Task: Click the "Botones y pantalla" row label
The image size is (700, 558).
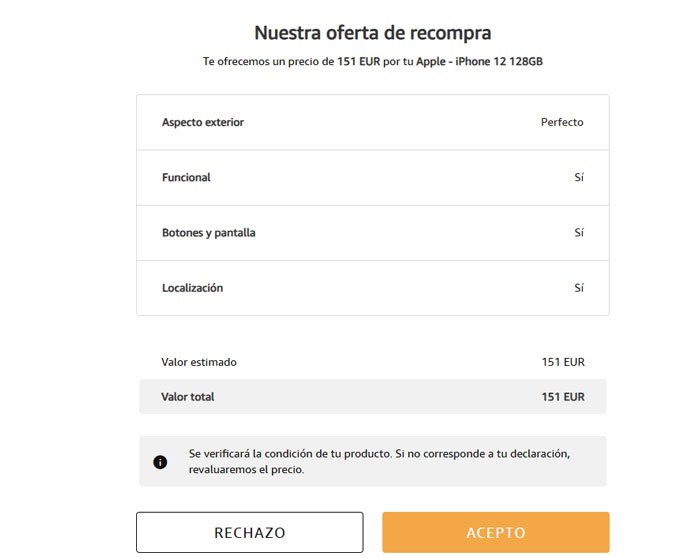Action: click(209, 233)
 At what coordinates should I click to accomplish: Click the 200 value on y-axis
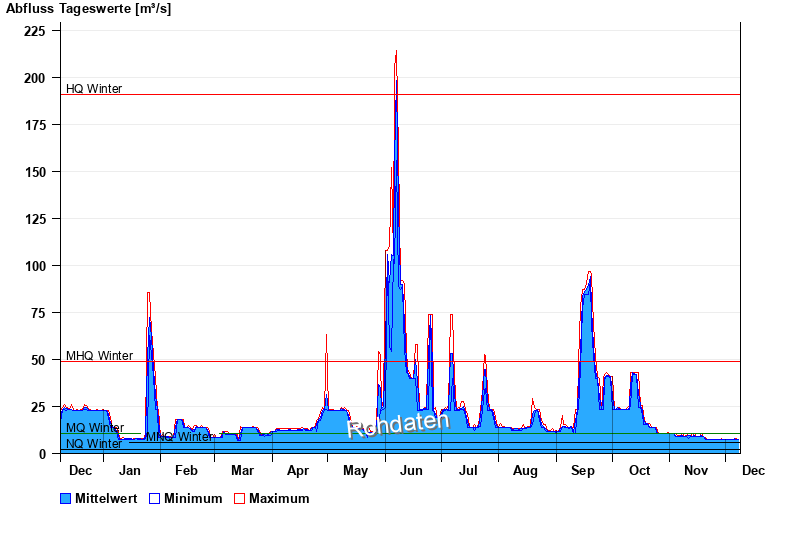[35, 78]

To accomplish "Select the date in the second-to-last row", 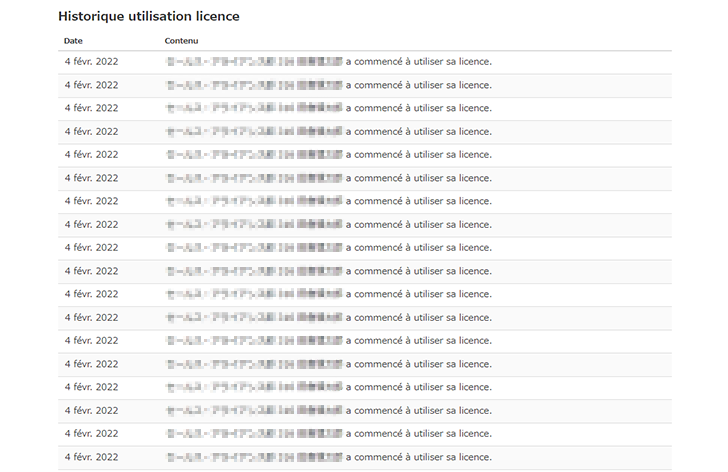I will (91, 434).
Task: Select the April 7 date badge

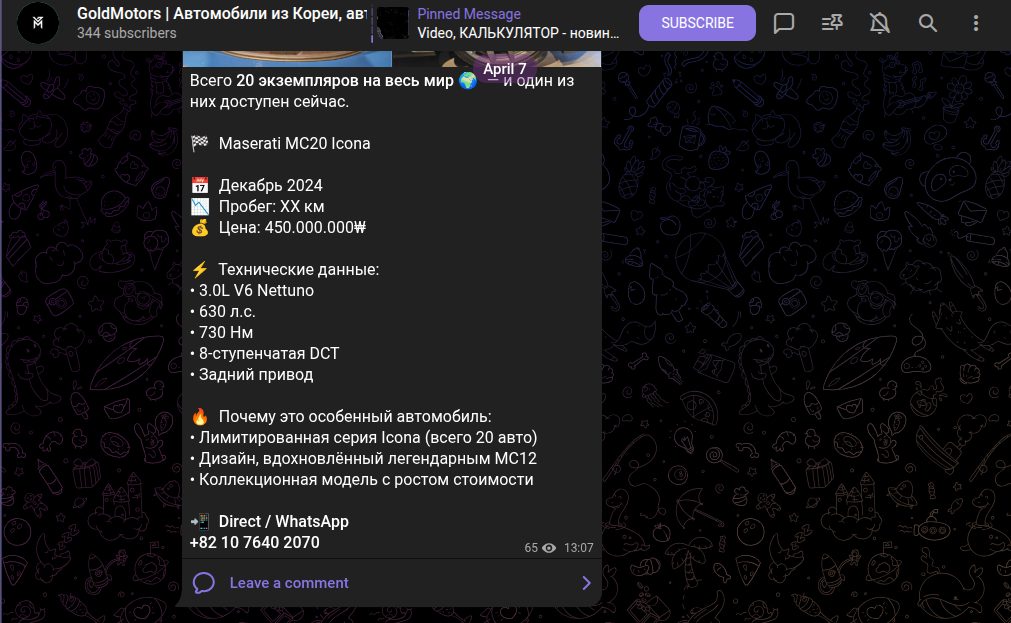Action: (x=505, y=69)
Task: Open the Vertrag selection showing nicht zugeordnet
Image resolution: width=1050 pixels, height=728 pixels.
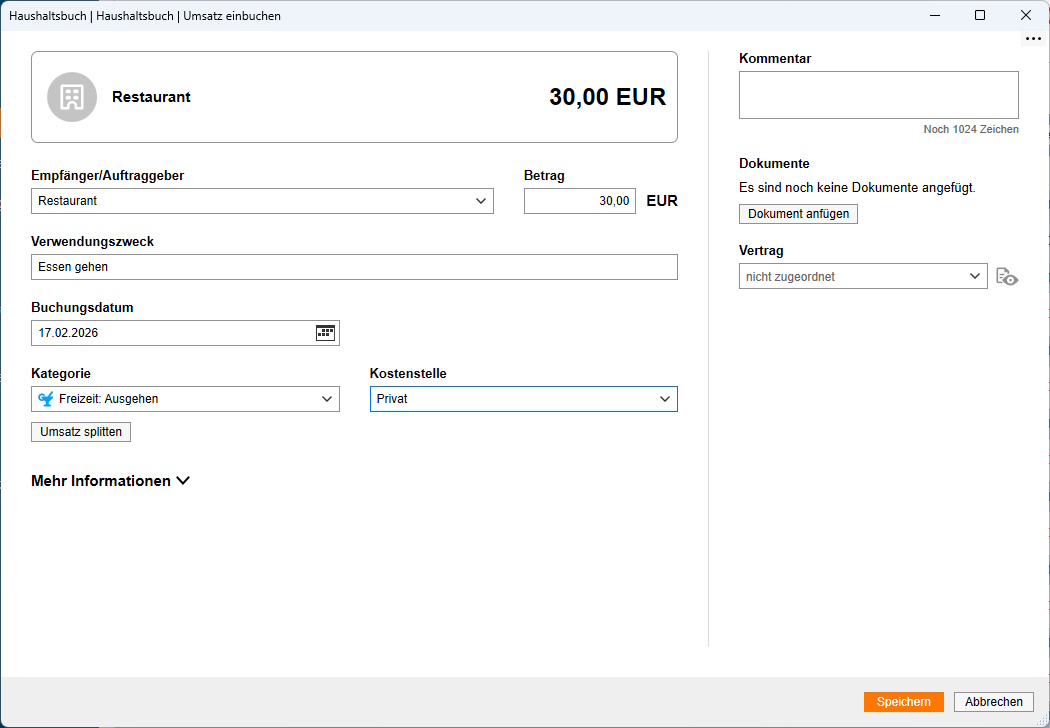Action: 860,275
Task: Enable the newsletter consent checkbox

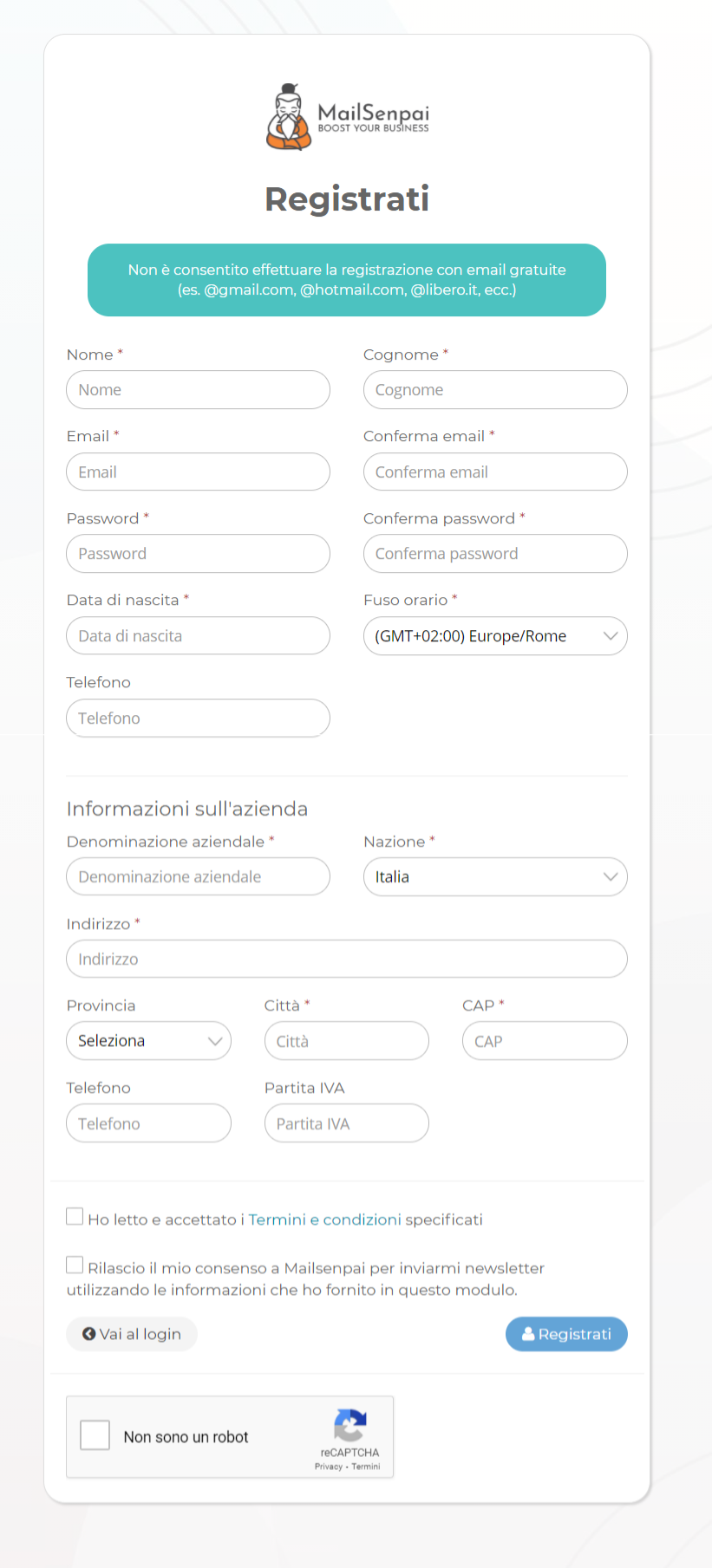Action: point(75,1265)
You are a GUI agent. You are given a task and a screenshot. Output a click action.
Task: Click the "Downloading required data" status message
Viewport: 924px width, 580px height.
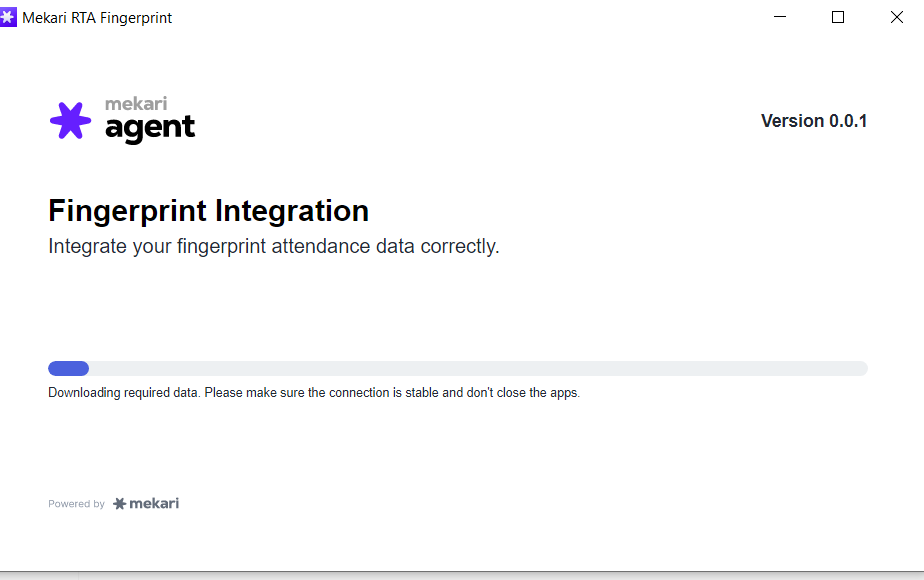tap(125, 393)
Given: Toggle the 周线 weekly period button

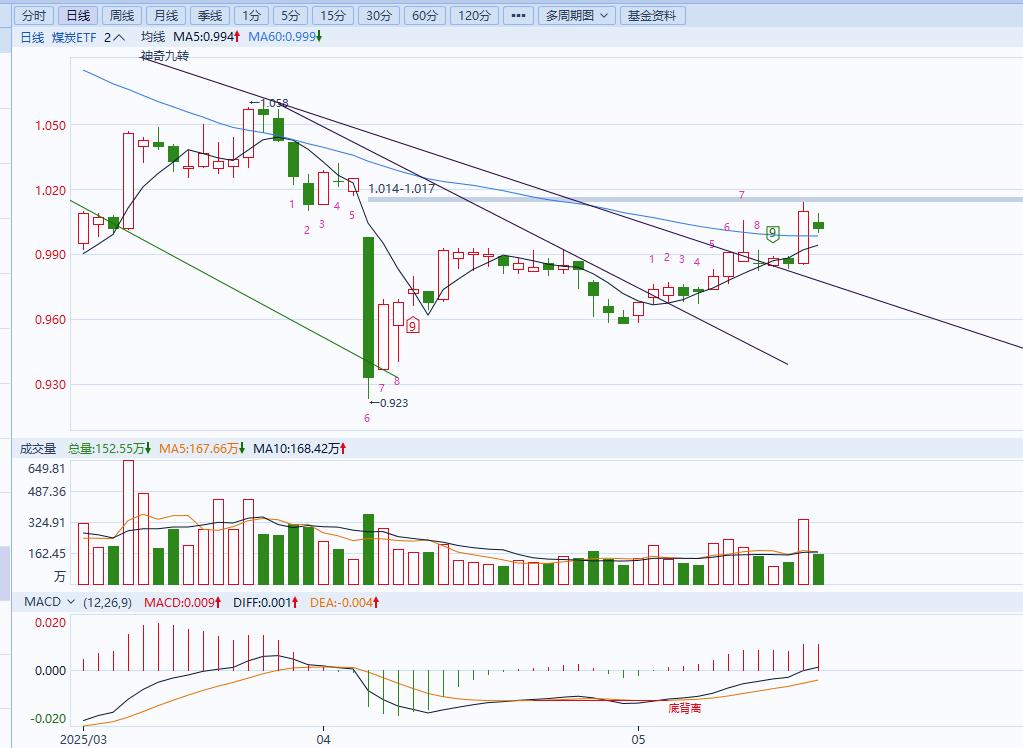Looking at the screenshot, I should click(121, 15).
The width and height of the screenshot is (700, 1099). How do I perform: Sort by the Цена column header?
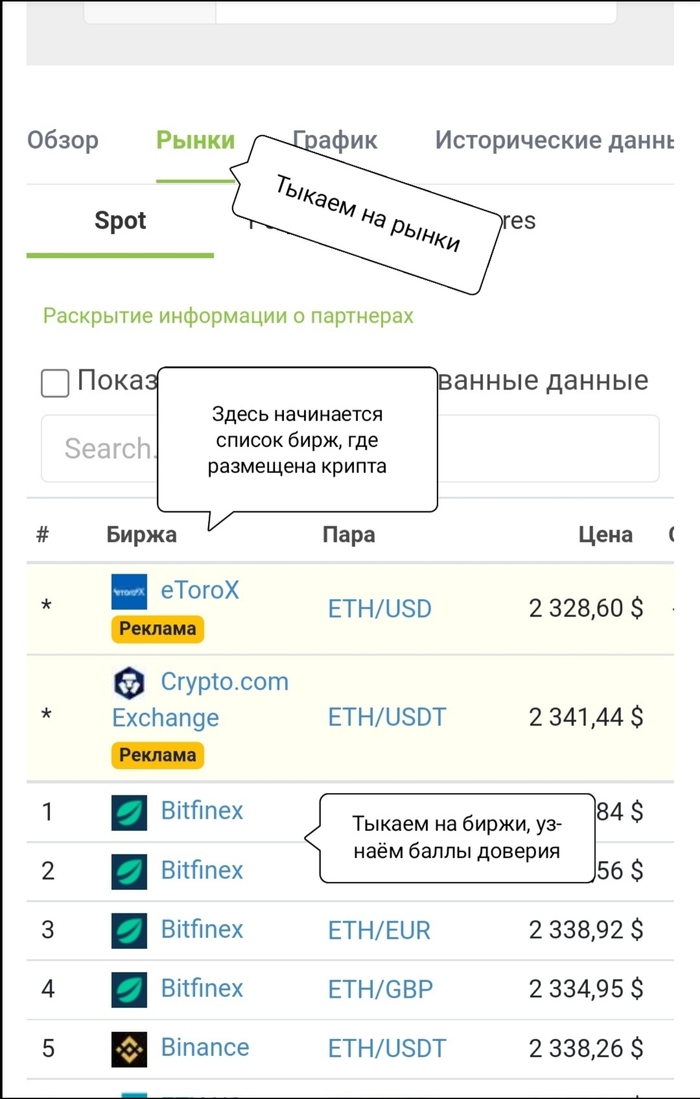pos(605,535)
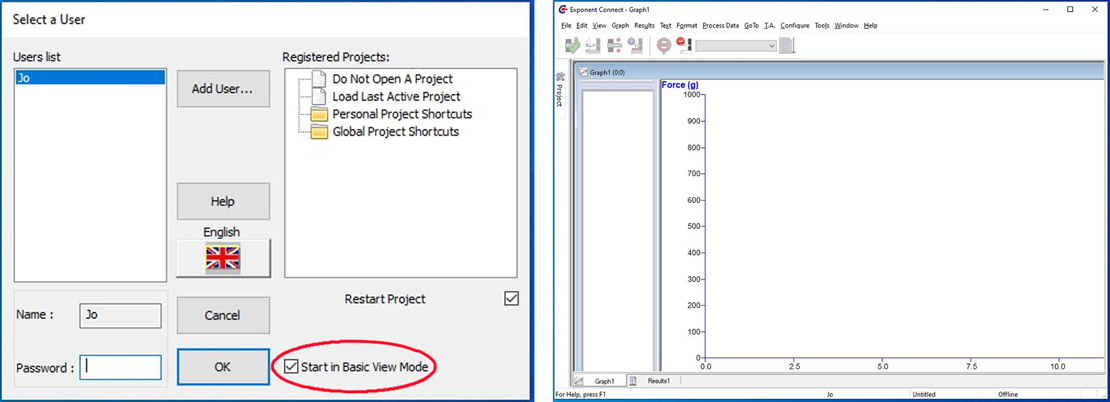
Task: Confirm login with the OK button
Action: [x=223, y=367]
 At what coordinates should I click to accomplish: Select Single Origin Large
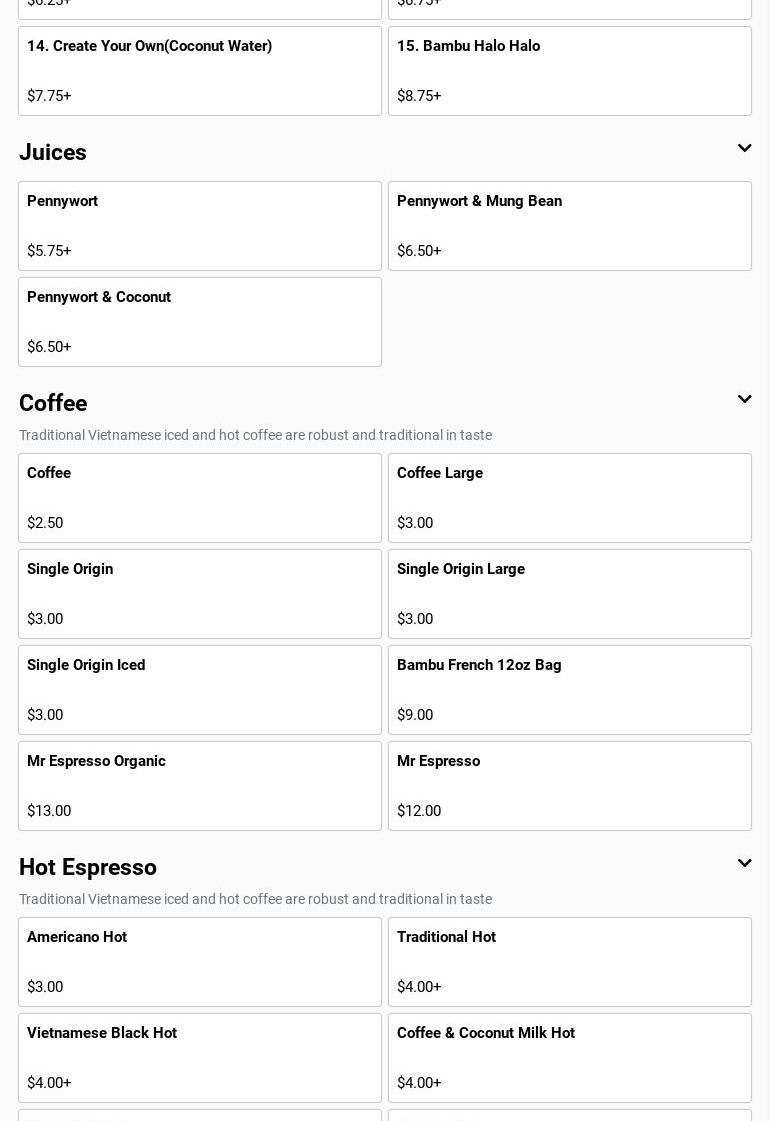(570, 594)
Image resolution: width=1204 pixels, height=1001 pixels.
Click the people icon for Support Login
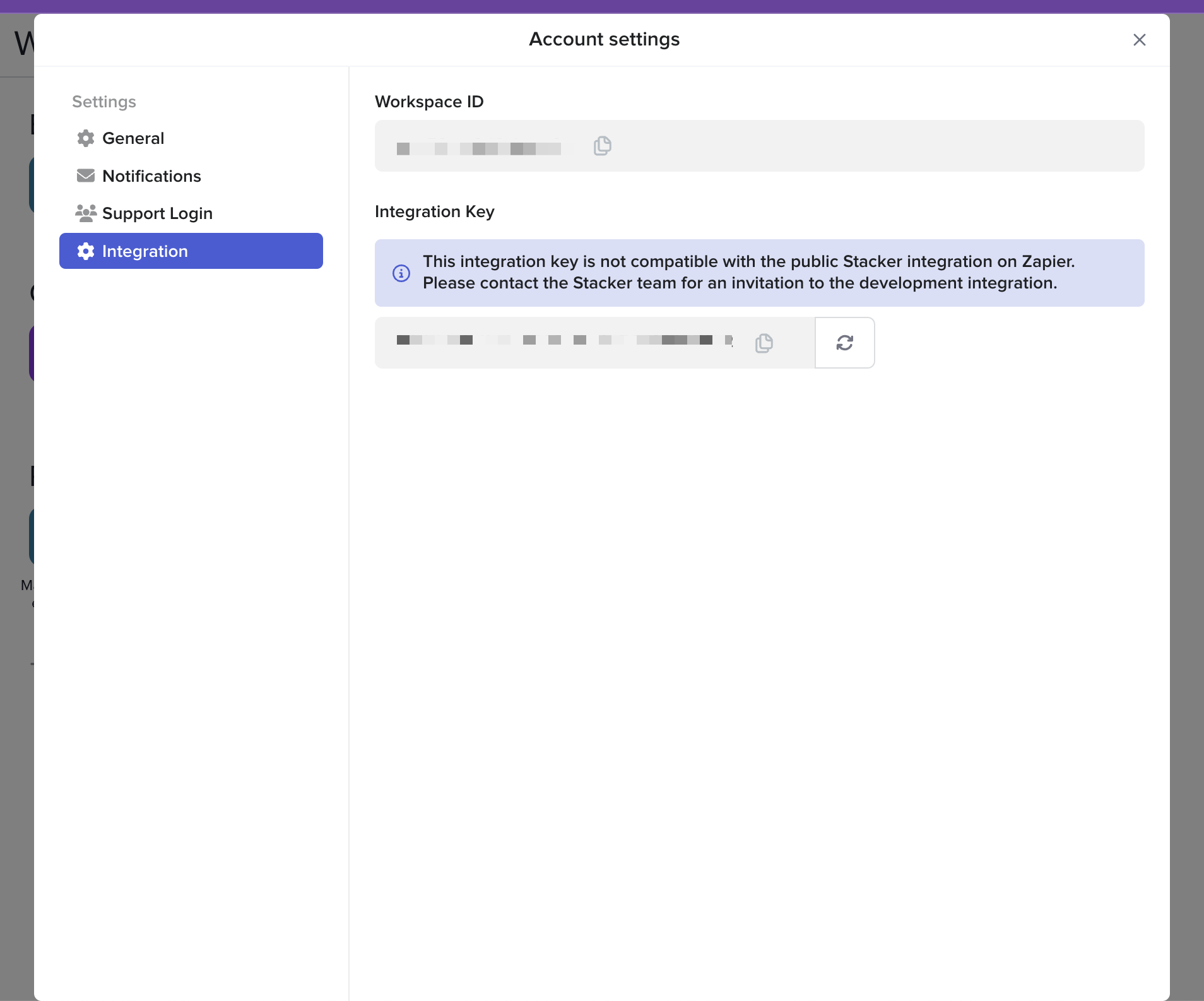(86, 213)
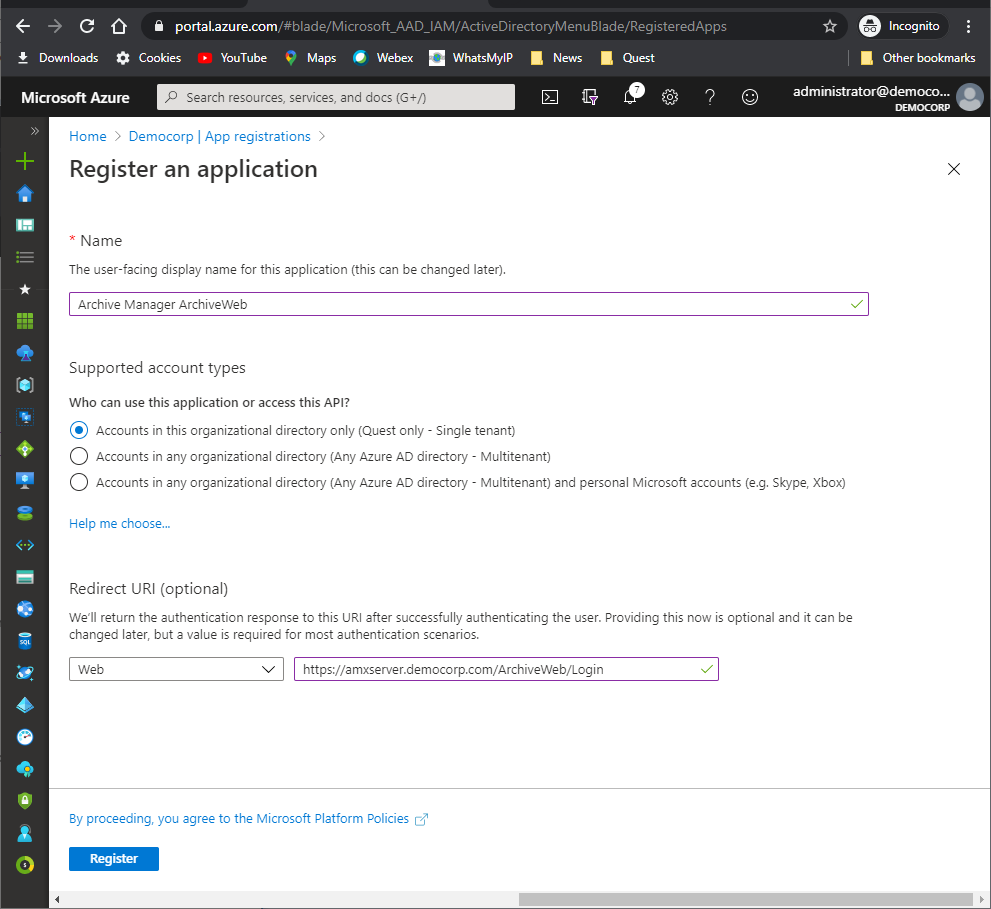Select multitenant Azure AD directory option

tap(79, 456)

···

#### What you should do
Your output must consist only of the lines from the line with "At what coordinates should I click to accomplish: Select" through the final line of the data, both included, reproduced exactly and free of pictures.

#### Answer box
 At what coordinates should I click to accomplish: Select Single Origin Large
(570, 594)
Image resolution: width=1204 pixels, height=1001 pixels.
Click the people icon for Support Login
(86, 213)
Select multitenant Azure AD directory option

tap(79, 456)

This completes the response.